Bien calée au calendrier en fin de saison, la TransV West a fait sa place parmisles épreuves typées marathon. Cette petite soeur de la Transvésubienne regroupe désormais de nombreux participants aussi bien en VTT qu’en VTTAE.

Cette année, équipée d’un Lapierre Overvolt AM Team d’essai, notre rédactrice ambassadrice Nadine Sapin avait bien envie d’essayer de remonter sur la “boite”, après une cinquième place au classement scratch lors de la première édition (2017). Elle nous raconte ses aventures…

 


Temps de lecture estimé : 5 minutes – Photos : Inovphoto


 

 

Adieu Jérôme

Au moment de faire paraître cet article, nous avons appris la disparition tragique du vainqueur de l’épreuve à VTTAE, Jérôme Lavorini, décédé dans un accident de la route. Pour lui rendre hommage, nous avons décidé de maintenir la parution sans modification de texte car il était fier et heureux de cette victoire sur cette belle épreuve ! C’était l’homme fort du jour…

Nous adressons toutes nos sincères condoléances à sa famille et ses amis.  Le ciel a gagné une étoile mais la terre a perdu une très belle personne. RIP Jérôme, tu étais un mec génial !

 

 

Le rendez-vous

La date est maintenant fixée aux alentours du premier week-end d’octobre, juste avant le célèbre Roc d’Azur. Les journées sont encore belles, l’automne commence à se montrer, ce sont donc les conditions idéales pour une épreuve longue distance dans le Sud de la France.

Le départ se situe toujours dans l’arrière-pays grassois (Thorenc en 2017, St Vallier en 2018). Cette année, les pilotes se sont lancés de la petite station familiale de La Moulière à Caille. Et ça caillait 😉 ! Facile… En effet, deux petits degrés et du givre sur le sol accompagnaient le départ de la première vague de concurrents. Le réveil musculaire fut tonique !

La ligne d’arrivée quant à elle se situe toujours au bord de la mer, à Théoule-sur-mer.
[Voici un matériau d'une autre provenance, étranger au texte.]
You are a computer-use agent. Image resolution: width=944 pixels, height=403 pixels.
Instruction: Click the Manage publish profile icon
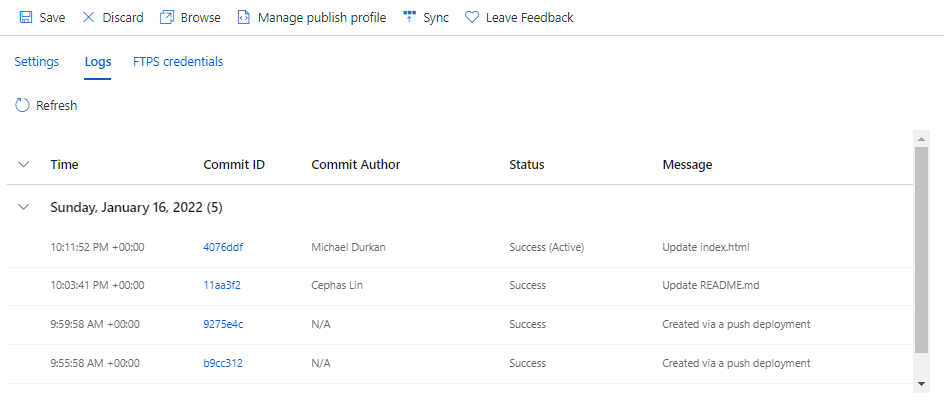pos(244,17)
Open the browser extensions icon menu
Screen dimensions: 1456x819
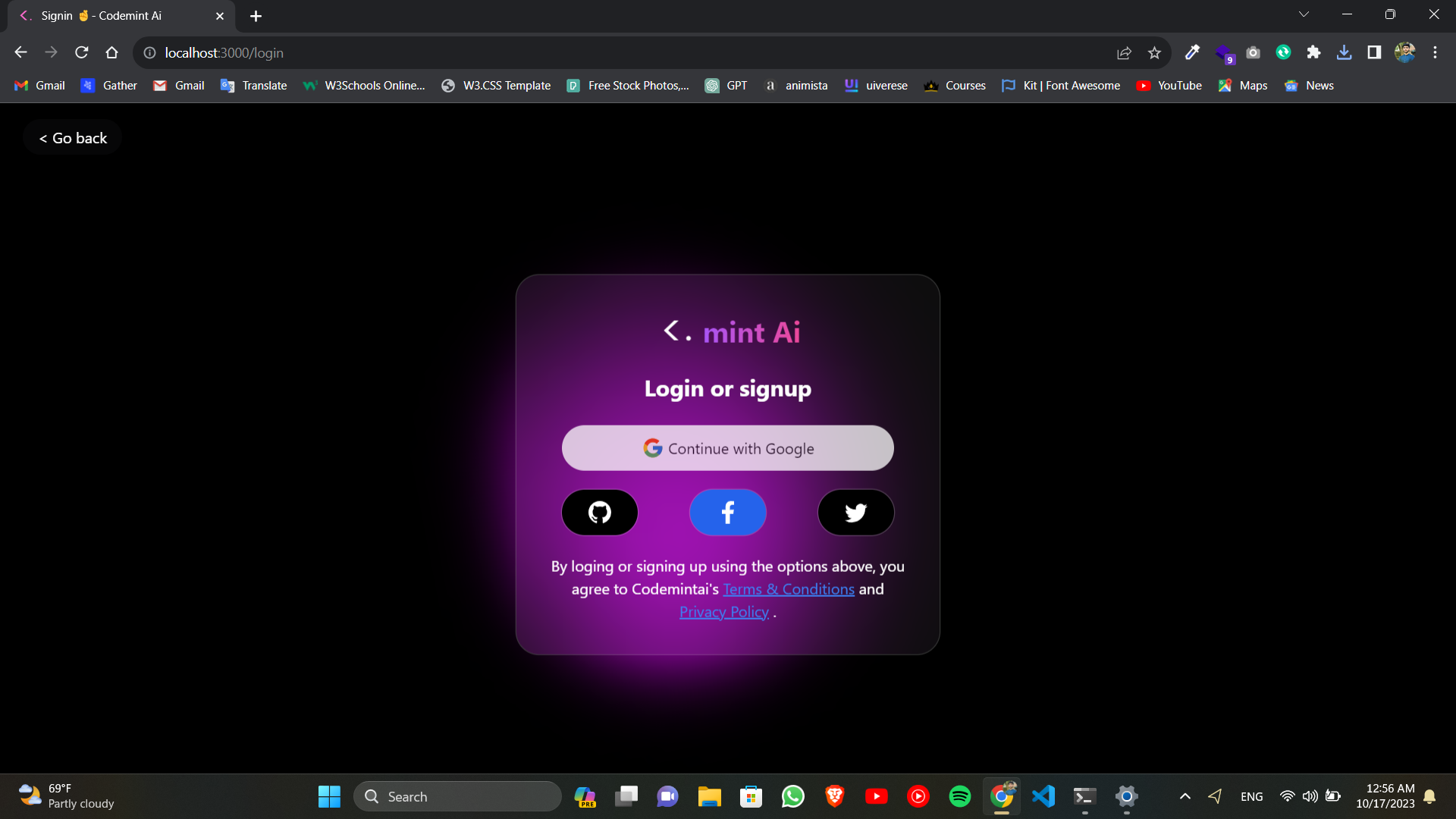pos(1316,53)
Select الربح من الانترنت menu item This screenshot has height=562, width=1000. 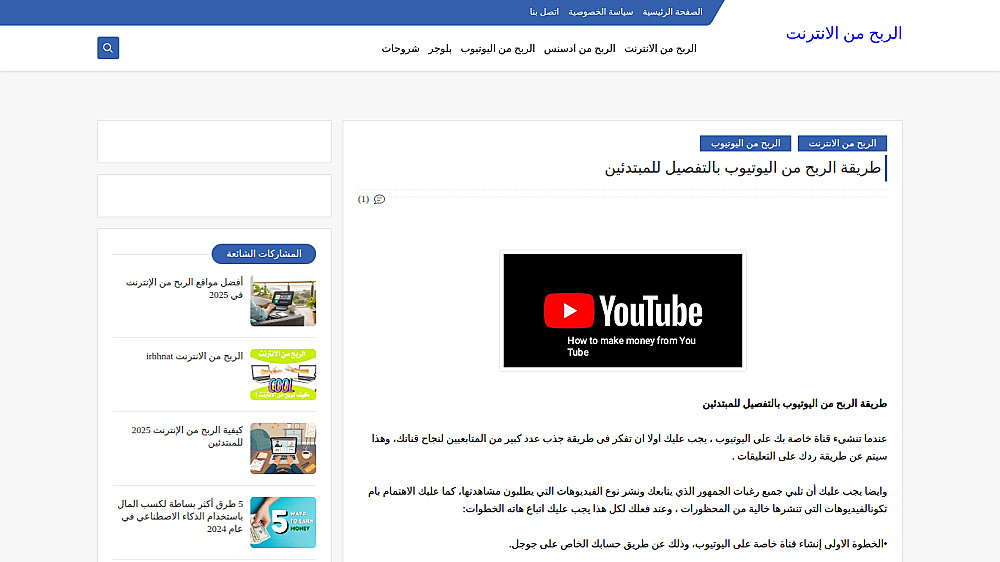(660, 49)
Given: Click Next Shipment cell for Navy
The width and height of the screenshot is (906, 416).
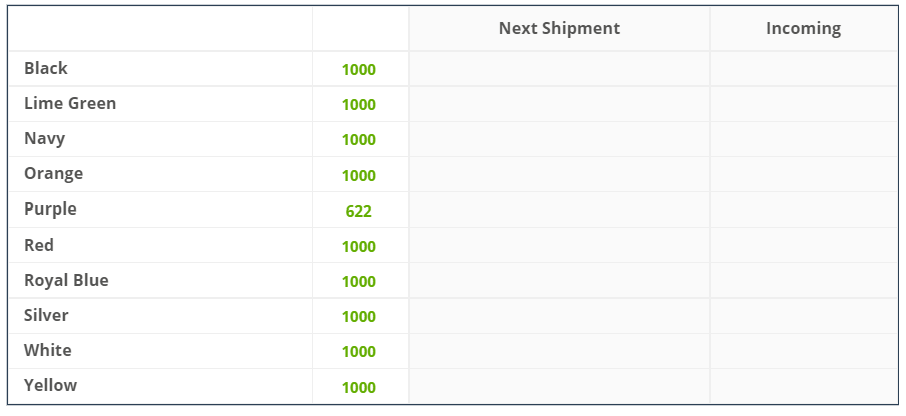Looking at the screenshot, I should [559, 139].
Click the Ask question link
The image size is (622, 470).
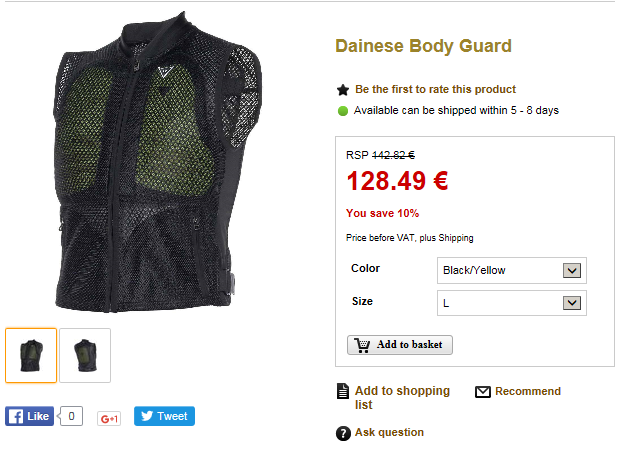389,432
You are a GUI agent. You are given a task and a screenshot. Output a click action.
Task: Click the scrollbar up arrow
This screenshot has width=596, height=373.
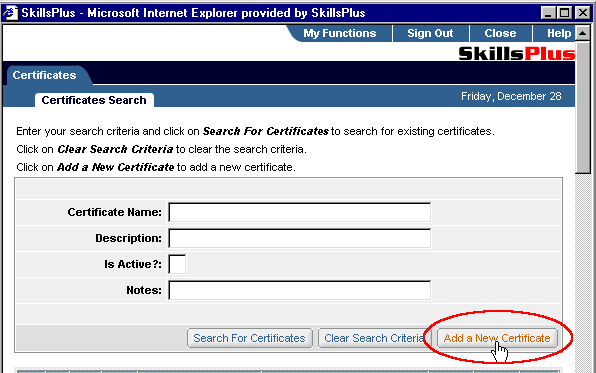(x=582, y=33)
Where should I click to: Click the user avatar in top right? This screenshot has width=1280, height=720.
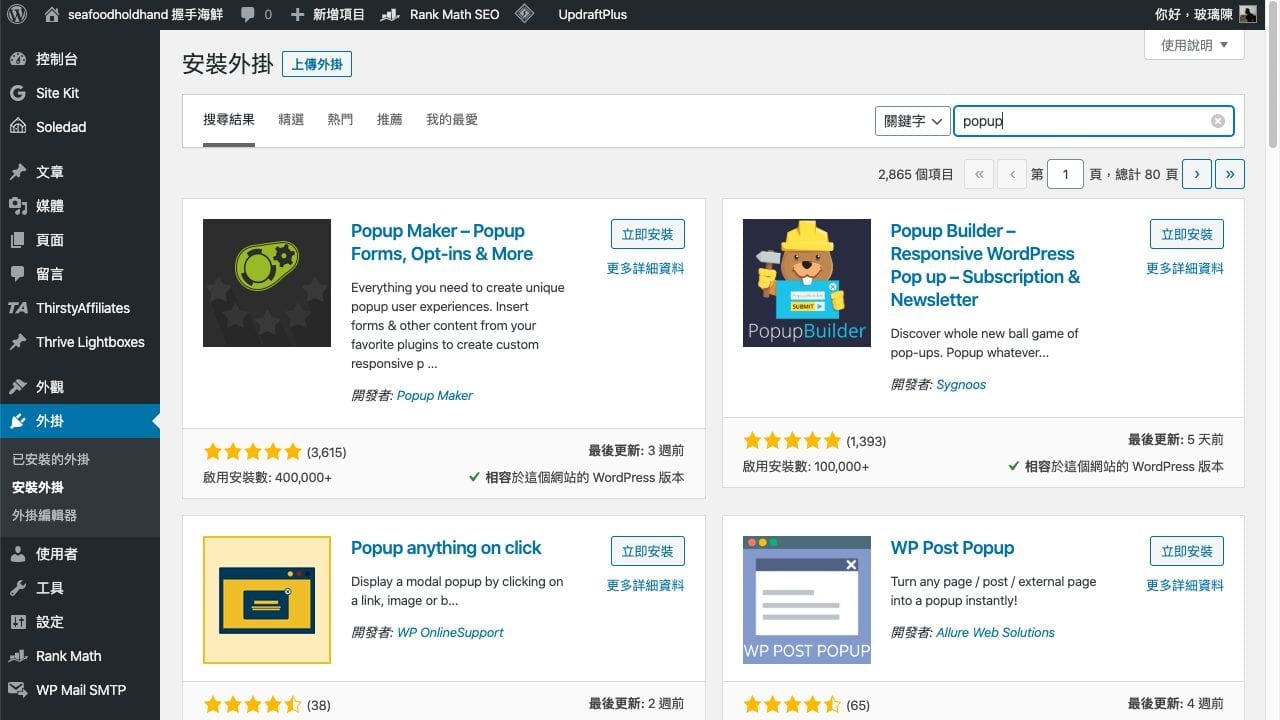[x=1247, y=14]
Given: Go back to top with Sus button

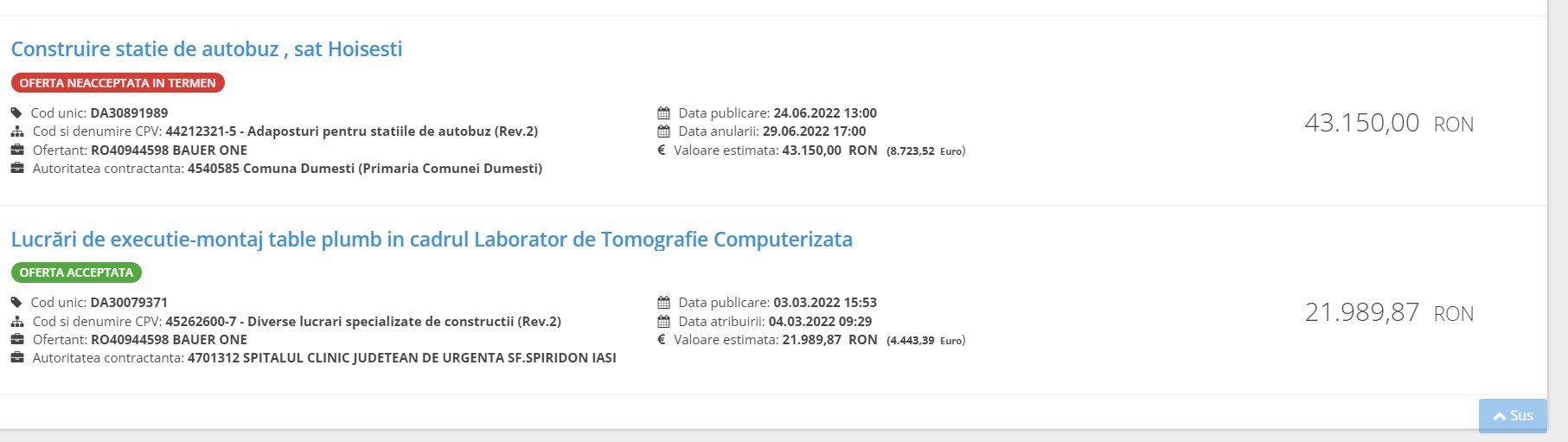Looking at the screenshot, I should click(x=1513, y=415).
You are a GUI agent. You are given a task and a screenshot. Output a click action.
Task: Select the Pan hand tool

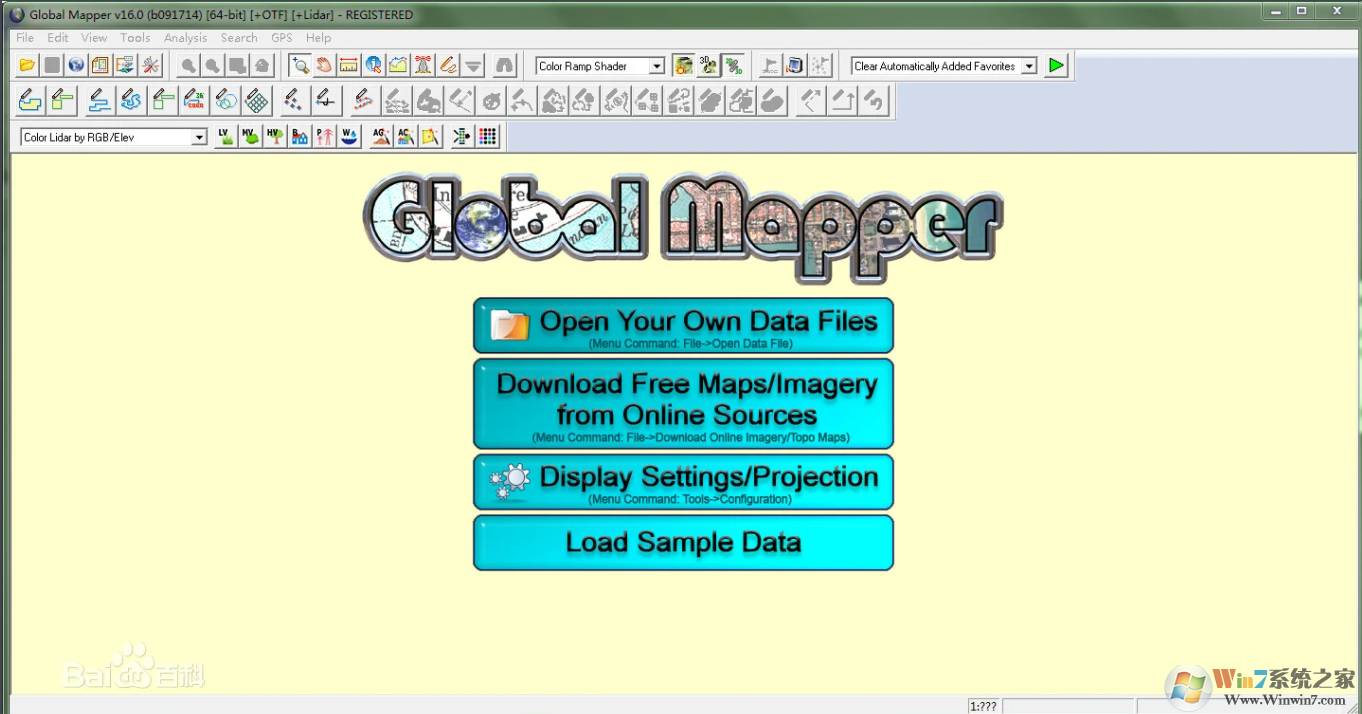tap(323, 65)
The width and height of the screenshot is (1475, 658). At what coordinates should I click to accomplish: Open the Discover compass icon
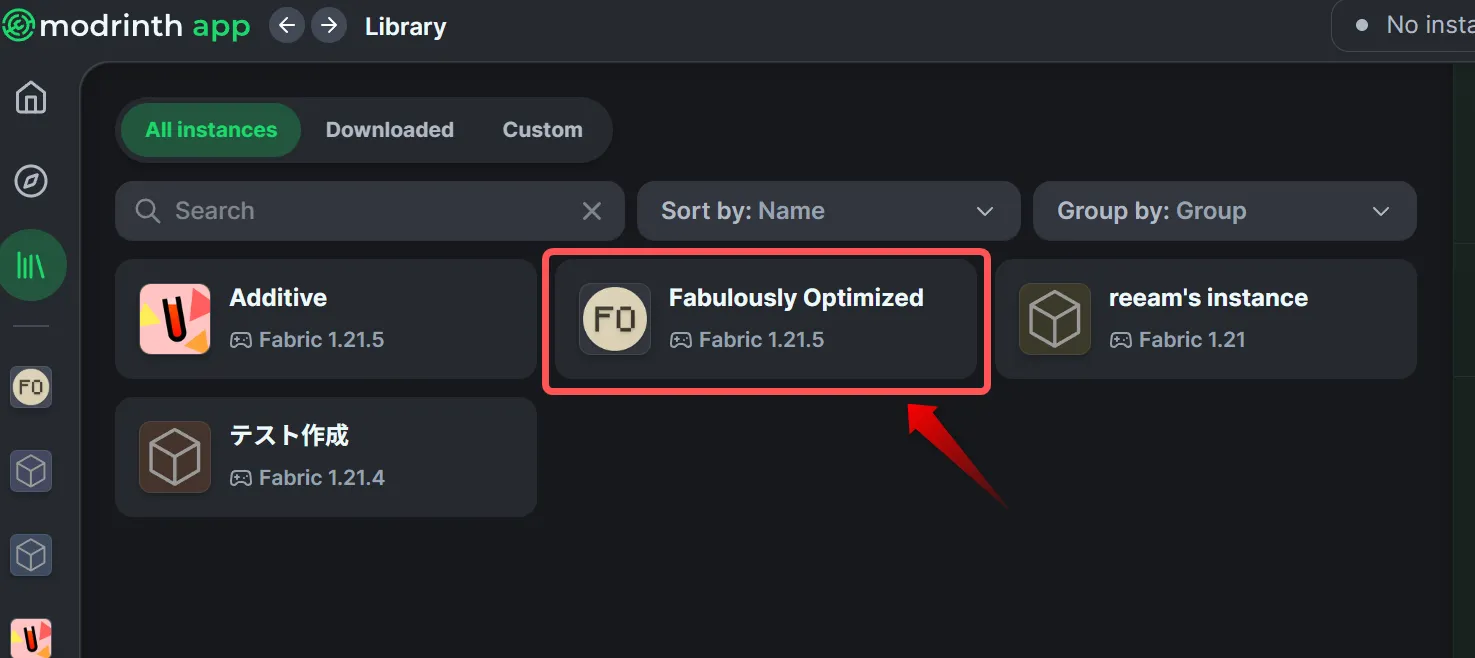(x=31, y=181)
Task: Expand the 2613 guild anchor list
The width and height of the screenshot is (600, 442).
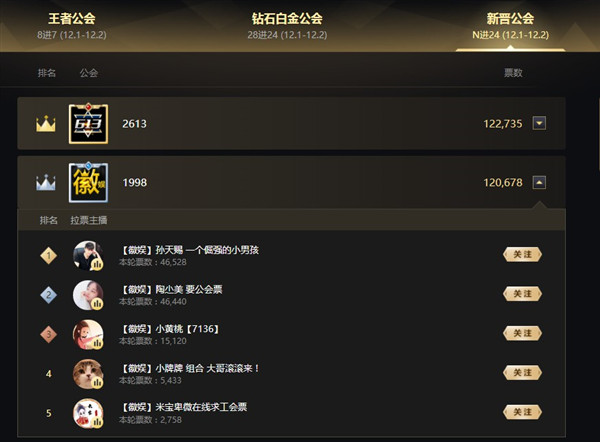Action: [x=539, y=124]

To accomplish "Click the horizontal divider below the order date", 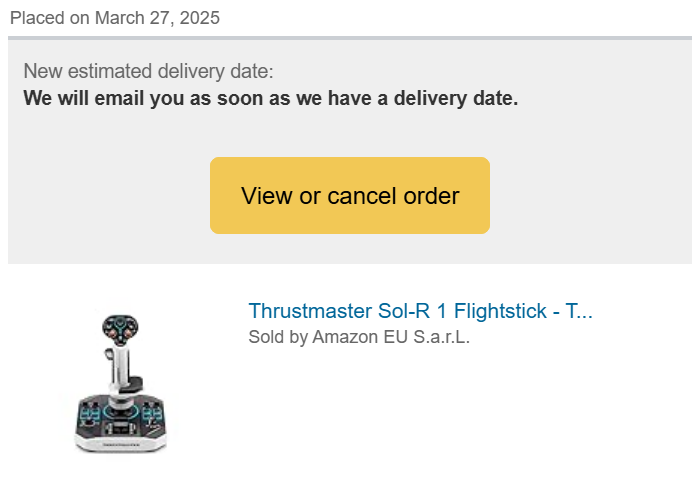I will point(350,38).
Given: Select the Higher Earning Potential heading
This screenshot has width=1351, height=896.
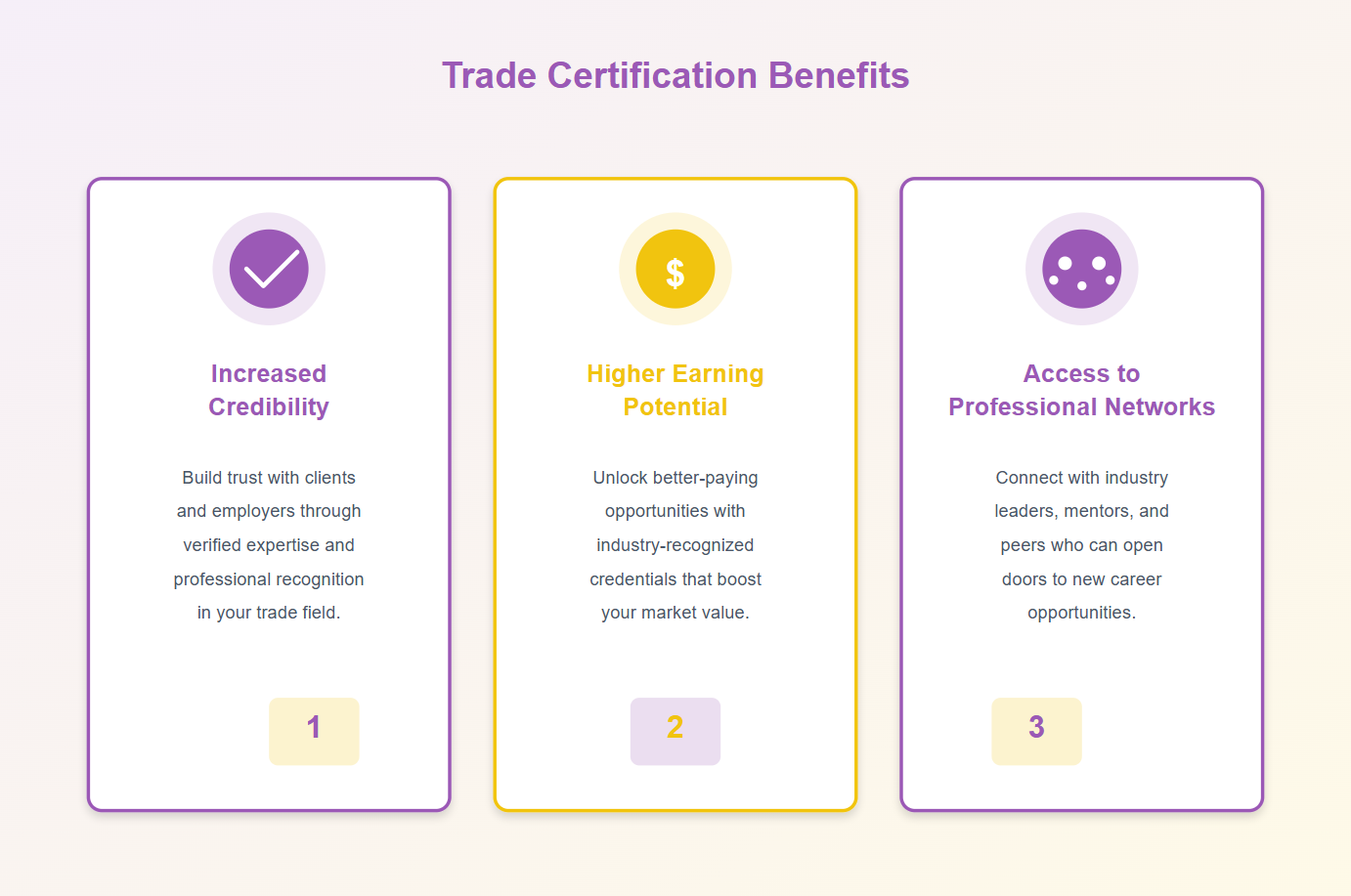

On arrive en vélo sur la plage de sable blanc, avec le soleil et la grande bleue. Tout bonnement un pur bonheur de franchir la ligne avec ce paysage et un tel décalage avec le départ.

 

 

 

Le parcours 2019

La Transwest est une épreuve “engagée” longue distance. Pas aussi difficile que la Transvésubienne mais elle a son charme et ses atouts. Elle affiche quand même de belles mensurations avec 85km, 2200m dénivelé de positif et 3400m de dénivelé négatif. Vous l’avez compris, c’est une vraie épreuve typique du Sud !

Comme d’habitude, toute l’équipe organisatrice UCC – ne se reposant pas sur ses lauriers et cherchant toujours à améliorer les parcours d’une année sur l’autre – nous avait concocté un nouveau parcours vraiment bien à rouler.

 

 

On peut partager ce parcours en deux parties distinctes. Les quarante-cinq premiers kilomètres, jusqu’au troisième ravito, étaient composés de 95% de sentiers avec de belles montées techniques et des descentes sur des petits sentiers étroits, qui ont ravis les plus agiles d’entre nous. Par contre, il faut aimer la caillasse, voir même “adorer” la caillasse, car il y en a de partout !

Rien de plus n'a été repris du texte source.